臓器別に見るがんの症状と検査方法

腹部超音波検査で早期発見が可能になった腎臓がん

腎臓は、腰よりやや上部の背中側の左右に1つずつある臓器で、尿を作る細胞組織の「腎実質」と、尿が集まり尿管へと続く「腎盂」によって成り立っています。腎臓がんの大半は尿細管に発生する腎細胞がんですので、腎臓がんというと腎細胞がんのことを指しています。

治療は手術と薬物療法が中心

腎臓がんは比較的頻度の低いがんで、毎年1万人に1〜2人の割合で発生しています。40歳以上の男性に多く、好発年齢は60〜70歳代となっています。最大の危険因子は喫煙となっており、肥満、高血圧、腎不全、カドミウム、アスベストなども指摘されています。
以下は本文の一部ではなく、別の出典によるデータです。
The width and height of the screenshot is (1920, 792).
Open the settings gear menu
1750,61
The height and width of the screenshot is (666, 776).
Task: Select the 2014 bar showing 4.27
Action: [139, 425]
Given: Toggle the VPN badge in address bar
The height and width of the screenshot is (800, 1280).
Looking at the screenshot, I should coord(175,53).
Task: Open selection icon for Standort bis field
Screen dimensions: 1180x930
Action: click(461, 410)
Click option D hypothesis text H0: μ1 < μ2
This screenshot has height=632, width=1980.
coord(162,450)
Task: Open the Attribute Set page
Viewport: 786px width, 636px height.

腎臓がんは初期症状がほとんどなく、がん細胞がある程度大きくなると、尿に血が混じっていたり、腹部のしこりや痛みを感じるようになります。進行の速度はほかのがんに比べてゆっくりとしているため、定期的に腹部超音波検査を受けることで早期発見が可能です。早期に治療を開始することができれば、腎臓を温存して手術を行い、根治を期待することもできます。

かなり大きながんでも、リンパ節や遠隔転移がなければ、5年生存率は90%以上と良好ですほかのがんよりも腹部超音波検査で発見されるケースが多く、自覚症状が全くなくても健診や人間ドックで偶然発見されることがあります。確定診断にはCT検査が行われます。

4cm未満の腫瘤が見つかった場合は「小腫瘤」と呼んでおり、その75%以上は悪性とされています。がんであっても成長速度は一般的には遅いとされていますが、発見時には転移している例も20%あるとされています。